Bandwidth efficiency, or spectral efficiency: $r_b/B$
Noise power $N = N_0 B$
Passband noise power: $N = N_0 r_s$
Baseband noise power: $N = N_0 r_s/2$
Signal energy per symbol: $E_s = S/r_s$
Signal energy per info bit: $E_b = S/r_b$
Baseband: $$ \frac{S}{N} = \frac{2S}{ N_0 r_s} = \frac{2 E_s r_s}{ N_0 r_s} = \frac{2E_s}{N_0} = \frac{2RE_b}{N_0} $$ Passband: $$ \frac{S}{N} = \frac{S}{ N_0 r_s} = \frac{ E_s r_s}{ N_0 r_s} = \frac{E_s}{N_0} = \frac{RE_b}{N_0} $$
A minimum S/N above which reliable comms can theoretically be achieved by suitable coding.
In terms of code rate $R = r_b/r_s = k/n$ for some block code $(n,k)$:
Baseband: $R < C = \frac{1}{2} \log_2\left( 1 + \frac{S}{N} \right)$
Passband: $R < C = \log_2\left( 1 + \frac{S}{N} \right)$
In terms of info rate $r_b$ bits per second and comms bandwidth B Hertz, both passband and baseband:
$$
r_b < C^* = r_s C = B \log_2\left( 1 + \frac{S}{N} \right)
= B \log_2\left( 1 + \frac{Eb}{N_0} \frac{r_b}{B} \right)
$$
Limit as $B$ tends to $\infty$
$$
\lim_{B \to \infty} C^* = \log_2 \exp \left( \frac{r_b E_b}{N_0} \right)
= \frac{1}{\log(2)} \frac{r_b E_b}{N_0}
$$
So
$$
\begin{split}
r_b &< \frac{1}{\log(2)} \frac{r_b E_b}{N_0} \\
\log(2) < \frac{E_b}{N_0}
\end{split}
$$
Probability that a normal random variable will exceed $x$ standard deviations above the mean. $$ Q(x) = \frac{1}{2} \erfc{ \left( \frac{x}{\sqrt{2}} \right)} $$
In general $P_e = Q\left(\sqrt{ \frac{S}{N}}\right)$
Baseband signalling: $P_e = Q\left(\sqrt{ \frac{2 E_s}{N_0}}\right)$
Passband, coherent BPSK: The received signal has $S/N =E_s/N_0$ in a bandwidth $B$ equal to the symbol rate $r_s$. After quadrature decomposition, the noise power $N_0$ is split equally between the in-phase and quadrature components so the noise density in each component is $N_0/2$. After rotation to allow for the reference phase, all the signal power is in one channel so the S/N seen by the decoder is $2E_s/N_0$ and the symbol error rate $P_e$ is therefore the same as for baseband signalling.

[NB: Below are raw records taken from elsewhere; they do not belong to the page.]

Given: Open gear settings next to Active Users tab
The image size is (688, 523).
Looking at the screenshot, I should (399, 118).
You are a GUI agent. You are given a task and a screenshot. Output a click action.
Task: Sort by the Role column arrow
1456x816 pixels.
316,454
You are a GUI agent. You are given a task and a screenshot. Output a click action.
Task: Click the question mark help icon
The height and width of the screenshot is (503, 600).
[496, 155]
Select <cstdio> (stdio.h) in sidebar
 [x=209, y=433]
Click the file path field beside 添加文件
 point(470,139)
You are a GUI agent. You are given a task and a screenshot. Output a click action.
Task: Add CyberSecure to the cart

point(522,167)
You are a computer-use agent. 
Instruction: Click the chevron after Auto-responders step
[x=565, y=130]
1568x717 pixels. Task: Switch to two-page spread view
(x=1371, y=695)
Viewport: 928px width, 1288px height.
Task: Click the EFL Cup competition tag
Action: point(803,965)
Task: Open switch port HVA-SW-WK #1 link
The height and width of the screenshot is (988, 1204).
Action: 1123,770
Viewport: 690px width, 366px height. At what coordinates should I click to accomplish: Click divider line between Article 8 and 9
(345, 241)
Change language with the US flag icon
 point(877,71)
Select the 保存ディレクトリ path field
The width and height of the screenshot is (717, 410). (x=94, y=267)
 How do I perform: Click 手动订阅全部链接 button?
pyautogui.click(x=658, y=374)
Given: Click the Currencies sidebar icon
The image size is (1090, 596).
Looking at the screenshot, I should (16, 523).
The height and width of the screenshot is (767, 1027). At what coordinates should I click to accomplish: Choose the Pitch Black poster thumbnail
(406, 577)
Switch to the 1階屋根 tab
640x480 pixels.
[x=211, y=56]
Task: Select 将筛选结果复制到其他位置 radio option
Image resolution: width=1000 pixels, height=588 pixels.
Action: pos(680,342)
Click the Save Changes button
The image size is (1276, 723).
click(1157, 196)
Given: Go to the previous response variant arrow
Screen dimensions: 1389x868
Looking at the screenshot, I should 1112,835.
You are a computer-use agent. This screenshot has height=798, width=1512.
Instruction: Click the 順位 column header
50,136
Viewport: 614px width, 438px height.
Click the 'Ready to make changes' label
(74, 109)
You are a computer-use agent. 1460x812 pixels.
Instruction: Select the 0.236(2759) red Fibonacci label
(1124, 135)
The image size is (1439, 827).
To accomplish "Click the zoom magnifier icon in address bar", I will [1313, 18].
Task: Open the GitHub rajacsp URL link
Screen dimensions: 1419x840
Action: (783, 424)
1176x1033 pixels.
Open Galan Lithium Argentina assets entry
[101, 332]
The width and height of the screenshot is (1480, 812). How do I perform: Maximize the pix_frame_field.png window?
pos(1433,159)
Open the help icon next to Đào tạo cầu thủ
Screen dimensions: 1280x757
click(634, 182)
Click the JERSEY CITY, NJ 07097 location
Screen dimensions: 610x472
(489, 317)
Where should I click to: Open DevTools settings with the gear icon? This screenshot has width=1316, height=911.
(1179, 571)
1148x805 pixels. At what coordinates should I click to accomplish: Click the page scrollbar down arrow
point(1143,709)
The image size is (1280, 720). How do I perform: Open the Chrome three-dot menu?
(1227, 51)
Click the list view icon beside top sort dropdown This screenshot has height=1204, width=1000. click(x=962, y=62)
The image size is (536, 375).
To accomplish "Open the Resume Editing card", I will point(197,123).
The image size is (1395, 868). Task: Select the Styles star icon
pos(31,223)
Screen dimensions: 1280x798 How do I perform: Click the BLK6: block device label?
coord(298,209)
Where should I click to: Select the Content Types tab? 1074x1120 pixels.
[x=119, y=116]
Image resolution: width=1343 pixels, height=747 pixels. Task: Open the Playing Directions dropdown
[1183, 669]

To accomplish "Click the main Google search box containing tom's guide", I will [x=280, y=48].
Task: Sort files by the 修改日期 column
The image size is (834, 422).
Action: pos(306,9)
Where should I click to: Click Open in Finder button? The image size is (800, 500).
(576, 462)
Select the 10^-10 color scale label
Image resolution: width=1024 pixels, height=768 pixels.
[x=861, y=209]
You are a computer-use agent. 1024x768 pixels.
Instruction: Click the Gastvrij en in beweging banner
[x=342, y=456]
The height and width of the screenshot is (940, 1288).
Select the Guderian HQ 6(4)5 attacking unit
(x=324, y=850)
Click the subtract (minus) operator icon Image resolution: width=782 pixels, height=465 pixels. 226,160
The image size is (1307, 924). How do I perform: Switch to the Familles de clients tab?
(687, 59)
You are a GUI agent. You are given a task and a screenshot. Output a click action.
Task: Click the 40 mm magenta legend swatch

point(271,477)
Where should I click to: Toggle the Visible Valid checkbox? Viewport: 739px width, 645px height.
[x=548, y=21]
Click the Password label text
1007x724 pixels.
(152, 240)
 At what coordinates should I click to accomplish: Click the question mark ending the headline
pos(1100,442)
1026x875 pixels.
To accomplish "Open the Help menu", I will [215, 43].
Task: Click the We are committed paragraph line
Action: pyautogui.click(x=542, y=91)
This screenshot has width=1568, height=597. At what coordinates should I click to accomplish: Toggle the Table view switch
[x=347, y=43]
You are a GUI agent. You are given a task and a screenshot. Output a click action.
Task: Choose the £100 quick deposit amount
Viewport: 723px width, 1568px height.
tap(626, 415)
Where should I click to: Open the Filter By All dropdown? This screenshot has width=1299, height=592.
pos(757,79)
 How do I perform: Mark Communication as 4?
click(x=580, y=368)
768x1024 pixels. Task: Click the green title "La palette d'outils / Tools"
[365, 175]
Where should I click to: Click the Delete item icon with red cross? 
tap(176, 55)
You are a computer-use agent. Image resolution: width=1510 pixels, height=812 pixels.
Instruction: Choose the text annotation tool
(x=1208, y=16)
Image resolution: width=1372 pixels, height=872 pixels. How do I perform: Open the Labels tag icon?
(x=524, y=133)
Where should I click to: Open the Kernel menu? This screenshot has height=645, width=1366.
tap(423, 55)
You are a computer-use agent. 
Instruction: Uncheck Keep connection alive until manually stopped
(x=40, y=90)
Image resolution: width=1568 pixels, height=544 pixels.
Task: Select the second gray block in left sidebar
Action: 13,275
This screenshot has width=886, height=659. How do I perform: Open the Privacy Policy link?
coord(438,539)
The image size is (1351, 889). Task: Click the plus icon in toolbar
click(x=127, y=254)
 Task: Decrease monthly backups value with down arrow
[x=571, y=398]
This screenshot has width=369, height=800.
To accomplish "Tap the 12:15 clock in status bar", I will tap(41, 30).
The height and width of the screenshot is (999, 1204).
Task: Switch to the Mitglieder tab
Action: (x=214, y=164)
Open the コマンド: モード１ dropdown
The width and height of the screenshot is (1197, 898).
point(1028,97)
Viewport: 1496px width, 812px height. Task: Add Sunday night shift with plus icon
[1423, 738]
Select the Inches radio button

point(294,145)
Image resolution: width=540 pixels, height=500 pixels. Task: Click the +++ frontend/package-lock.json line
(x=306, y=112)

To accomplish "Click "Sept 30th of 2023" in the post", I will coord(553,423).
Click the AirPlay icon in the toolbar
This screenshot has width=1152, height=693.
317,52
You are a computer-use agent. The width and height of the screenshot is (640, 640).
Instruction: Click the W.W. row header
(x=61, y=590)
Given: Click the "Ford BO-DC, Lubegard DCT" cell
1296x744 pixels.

Non-coherent BPSK: $P_e = \frac{1}{2} \exp\left(-\frac{E_s}{N_0}\right)$
Orthogonal coherent FSK: $P_e = Q\left(\sqrt{ \frac{E_s}{N_0}}\right)$
Non-coherent orthogonal FSK: $P_e = \frac{1}{2} \exp\left(-\frac{E_s}{2N_0}\right)$
I show the use of cross correlation (inner product) to implement the Euclidean distance metric in the codebook search.
Consider a noisy received word: an array of $n$ symbol amplitudes, $x[1] \dots x[n]$.
The decoder is going to compare $x[]$ with a codeword defined by an array
of $n$ amplitudes $A[1] \dots A[n]$ of values +1, -1.
The squared Euclidean distance between received word and codeword is just Pythagoras in $n$ dimensions: $$ d^2 = \sum_{i=1}^{n} (x[i] - A[i])^2 $$ which multiplies out to $$ d^2 = \sum_{i=1}^{n} x[i]^2 + \sum_{i=1}^{n} A[i]^2 - \sum_{i=1}^{n} x[i]A[i] $$ The first term is the total energy of the received word, the second term is the total energy of the codeword, and the third term is the inner product of the received word and codeword. When the decoder comes to look for the smallest $d^2$ of all the codewords, the first term can be dropped since it is constant. Similarly the second term can be dropped - the $A[i]$ all have values +1 or -1 so all the codewords have the same total energy $n$: $$ \sum_{i=1}^{n} A[i]^2 = n $$ It is the remaining term, the inner product, which the decoder bases its decision on. The decoder will choose the codeword with the maximum value of $$ \sum_{i=1}^{n} x[i]A[i] $$ Note that we don't have to scale the received amplitude to any particular signal value by adjusting the gain.